What Does a Creatine Deficiency Appear as? Creatine biosynthesis is adequate for needs, and creatine deficiency does not occur, except in individuals with three different defects in creatine biosynthesis or transport. In those disorders, signs of creatine deficiency generally presents as brain dysfunction, including intellectual disability/developmental delay, attention deficit hyperactivity disorder (ADHD), ASD, and/or seizures. One of the 3 genetic conditions, creatine transporter deficiency (CTD), also known as X-linked creatine deficiency, is not rare, and has been estimated to account for between 1-2% of males with intellectual disability. The other two conditions, arginine:glycine amidino transferase (AGAT) and guanidinoacetate methyltransferase (GAMT) deficiencies, are very rare.

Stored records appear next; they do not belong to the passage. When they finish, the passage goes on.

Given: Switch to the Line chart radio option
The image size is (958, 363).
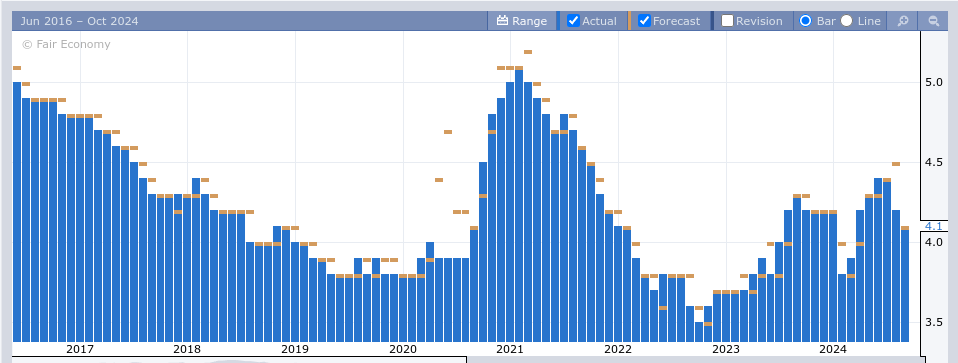Looking at the screenshot, I should [x=846, y=21].
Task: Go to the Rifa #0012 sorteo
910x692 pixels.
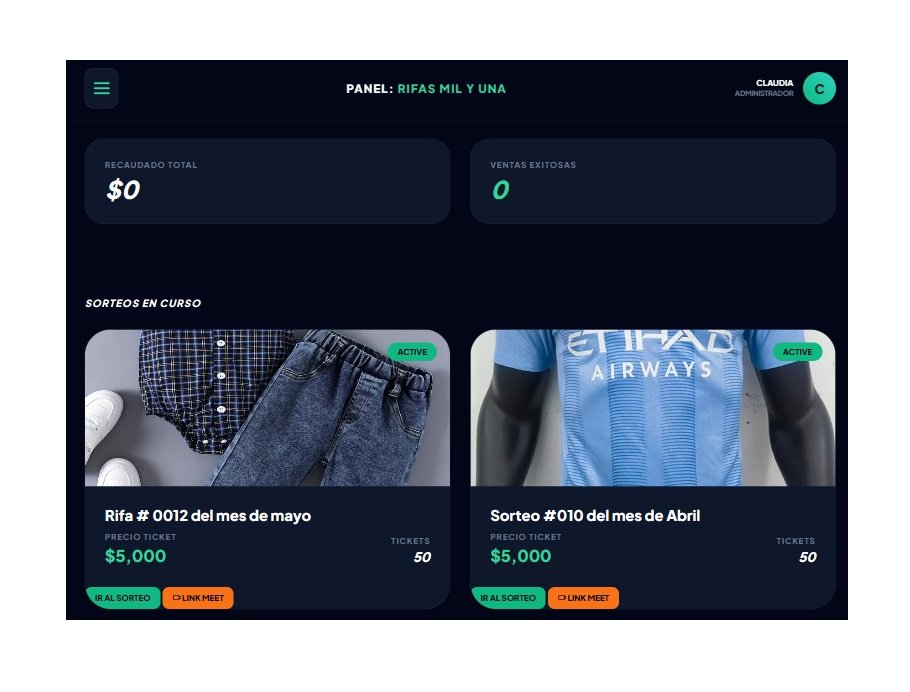Action: click(122, 598)
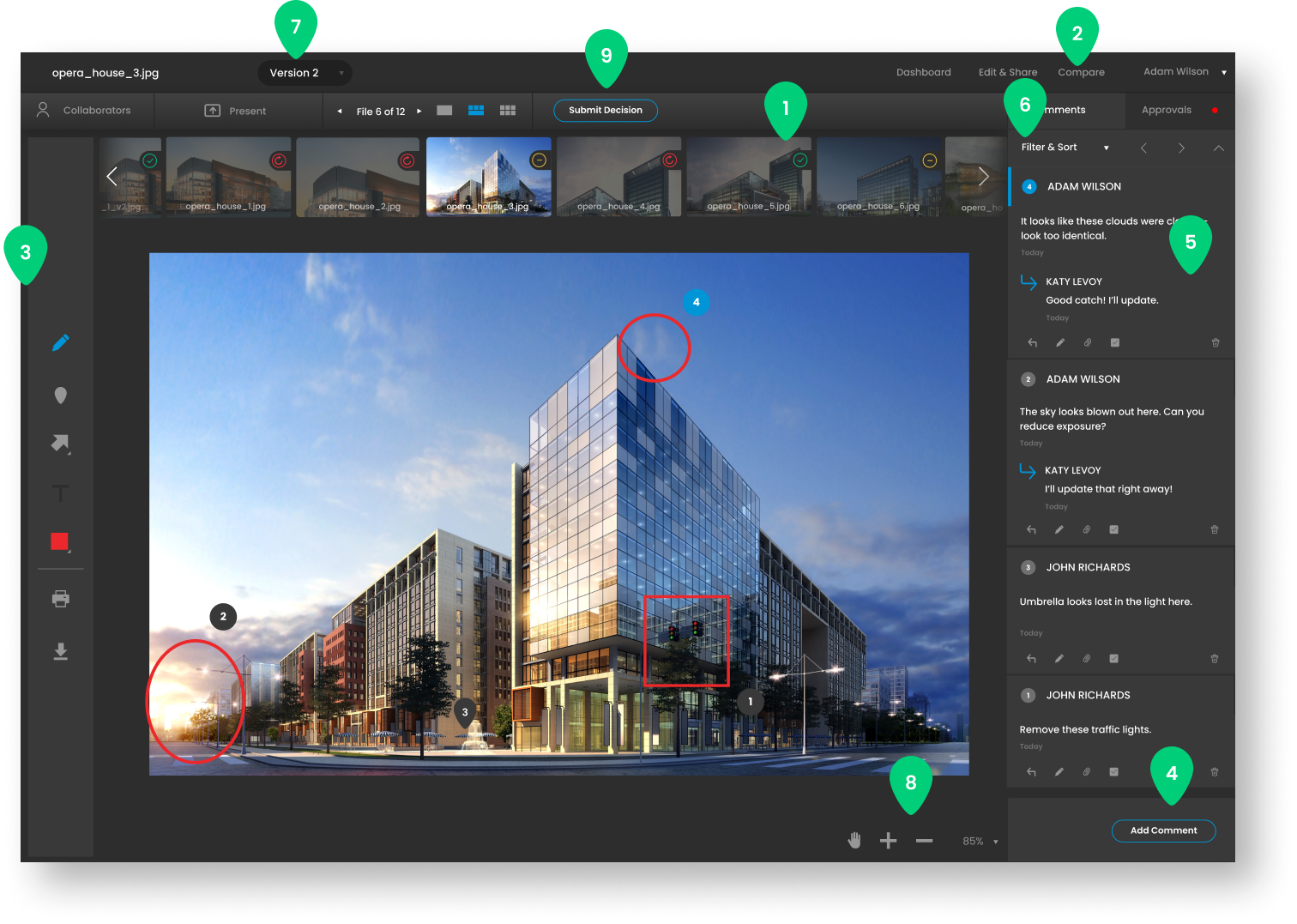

What About Creatine‘s Use in Autistic Spectrum Disorders (ASD)? The above three creatine deficiency disorders are rare in ASD, but several cases have been reported (https://www.ncbi.nlm.nih.gov/pubmed/23622406). Creatine supplementation reverses all or some of the disease manifestation in children with AGAT and GAMT deficiencies, and in some individuals with CTD. Beyond these conditions, some experts have observed anecdotal clinical improvement in a subset of their patients with ASD in general, prompting them to recommend creatine in their ASD patients.
What About Creatine‘s Use in Other Conditions? Creatine supplements are in wide use by athletes and bodybuilders. Creatine is often thought to increase strength and lean muscle mass, and to assist muscle to recover more quickly during exercise. Creatine is most effective in high-intensity training and burst performance.
What Are the Common and/or Important Side Effects of Creatine? Body building dosages of creatine in adults is typically about 10 grams a day, and that dose is in wide usage. High dosages of creatine supplements rarely can lead to kidney and/or liver dysfunction in susceptible individuals. Edema is another potential side effect. Doses of 3 to 5 grams or less a day are generally considered to be safe in adults, and side effects are rare.
Is There Any Laboratory Testing for Creatine? Specialized laboratory testing can measure creatine and guanidinoacetate (the immediate precursor to creatine) levels in blood, and diagnose AGAT and GAMT deficiencies. However, CTD has normal creatine levels in blood, and decreased levels are only noted in brain. Testing for this condition includes urine creatine (may be elevated in CTD), and brain magnetic resonance spectroscopy (available on some MRI machines).